Clopidogrel non responsiveness in patients undergoing percutaneous coronary intervention with stenting: A systematic review and meta-analysis

Background Despite clopidogrel therapy, patients undergoing percutaneous coronary intervention (PCI) with stenting are at risk of recurrent coronary events. This could be partly explained by a reduced efficacy of clopidogrel to inhibit platelet aggregation, an ex vivo defined phenomenon called clopidogrel non responsiveness or resistance. However, both prevalence and associated cardiovascular risks remain unclear. We systematically reviewed evidence on prevalence and clinical consequences of laboratory clopidogrel non responsiveness in patients undergoing PCI. Methods Using predefined strategies, we searched electronic databases. To be included, articles should report on PCI patients treated with clopidogrel, contain a clear description of the method used to establish the effects of clopisdogrel, and report the prevalence of clopidogrel nonresponsiveness or incidence of cardiovascular events.

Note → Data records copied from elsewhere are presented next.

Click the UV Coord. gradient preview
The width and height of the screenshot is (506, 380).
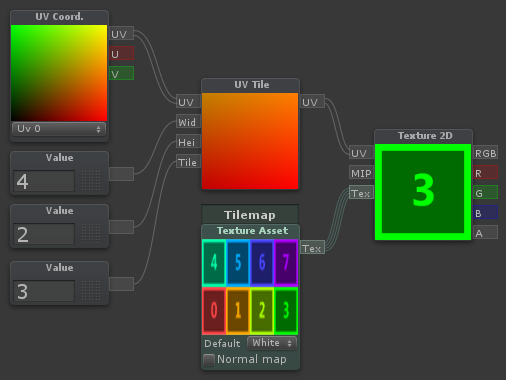point(59,73)
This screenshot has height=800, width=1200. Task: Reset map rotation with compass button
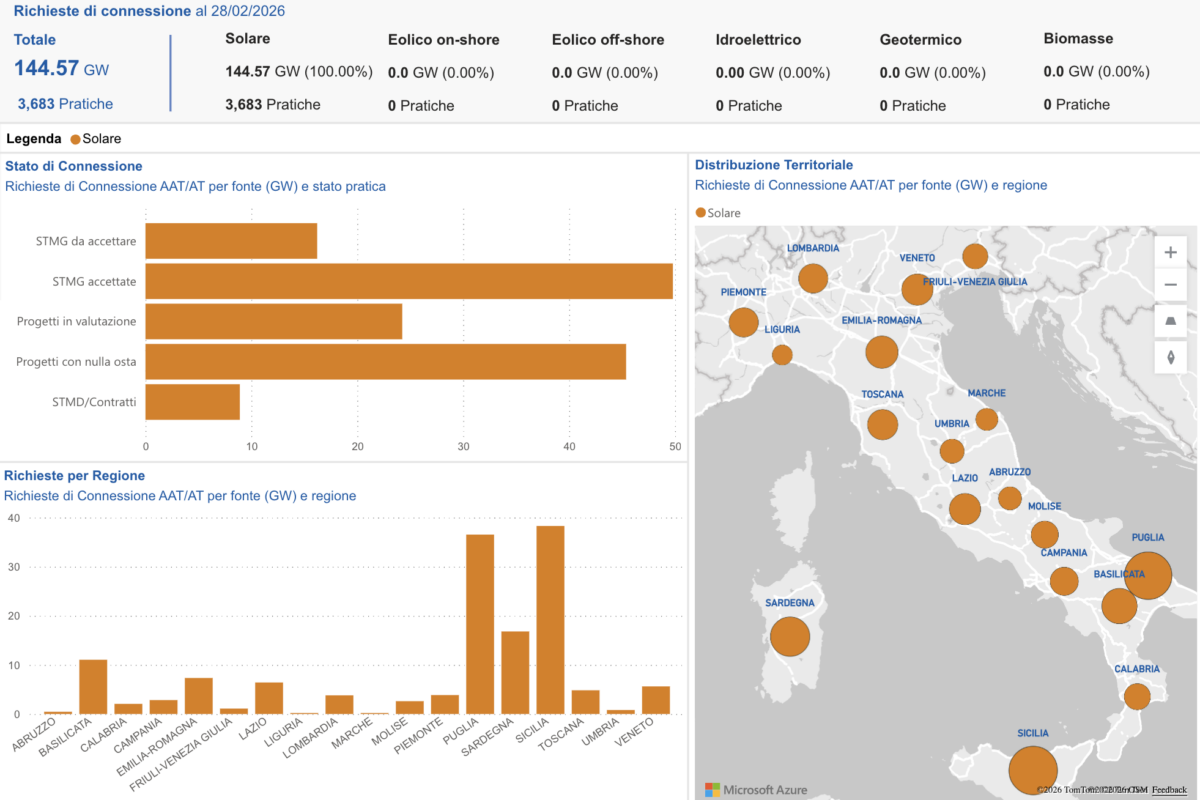pos(1170,355)
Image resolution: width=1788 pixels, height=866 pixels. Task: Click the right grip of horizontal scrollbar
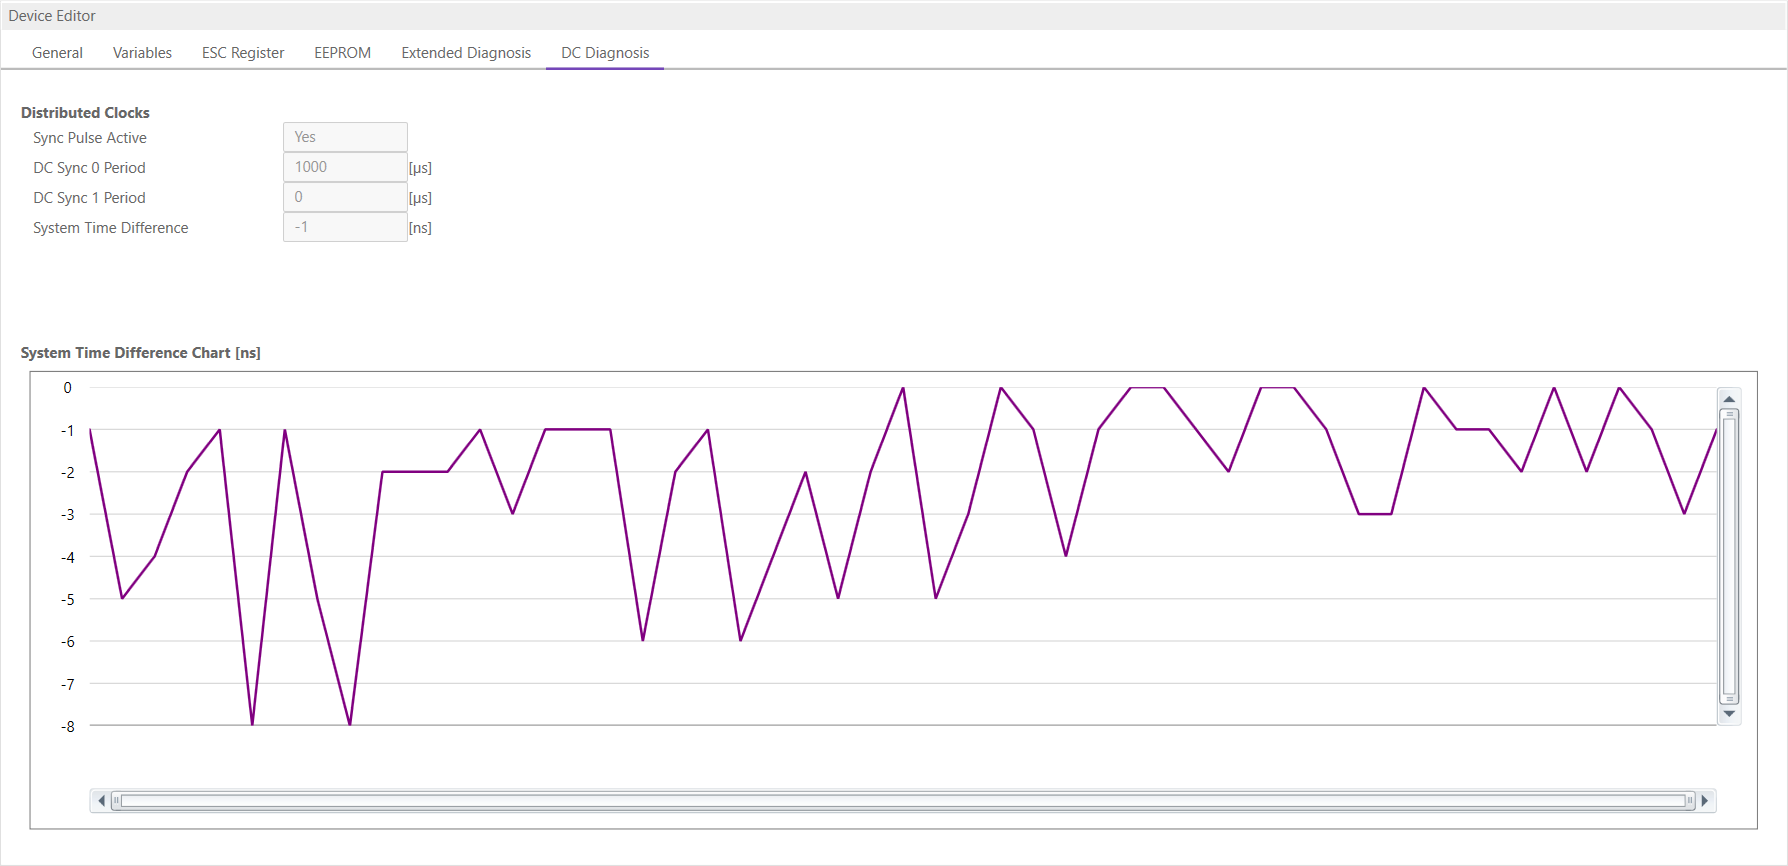(1689, 800)
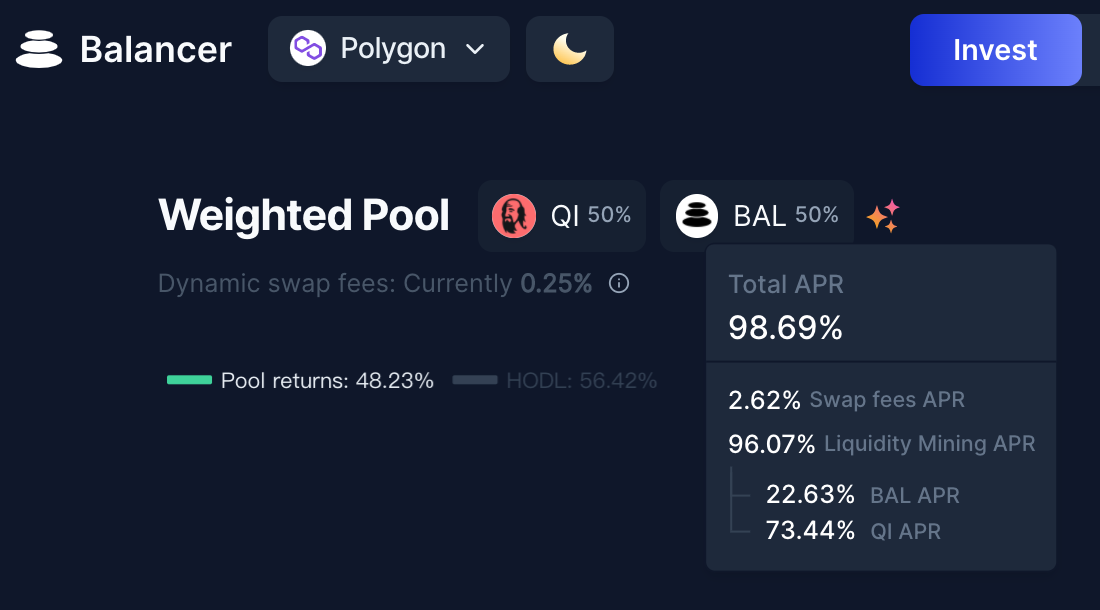Screen dimensions: 1100x610
Task: Select the BAL 50% token chip
Action: [x=757, y=216]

We analyzed prevalences with a linear mixed model that accounts for study covariates and we pooled odds ratios of clinical consequences with a random-effects model. Results We identified 25 eligible studies that included a total of 3688 patients. Mean prevalence of clopidogrel non responsiveness was 21% (95% CI, 17%-25%) and was inversely correlated with time between clopidogrel loading and determination of nonresponsiveness and used loading dose. The pooled odds ratio of cardiovascular outcome was 8.0 (95% Cl, 3.4-19.0). Conclusions Laboratory clopidogrel non responsiveness can be found in approximately I in 5 patients undergoing PCI. Patients ex vivo labeled nonresponsive are likely to be also clinically nonresponsive, as they exhibit increased risks of worsened cardiovascular outcomes. Our results indicate that use of a 600-mg clopidogrel loading dose will reduce these risks, which needs to be confirmed in large prospective studies.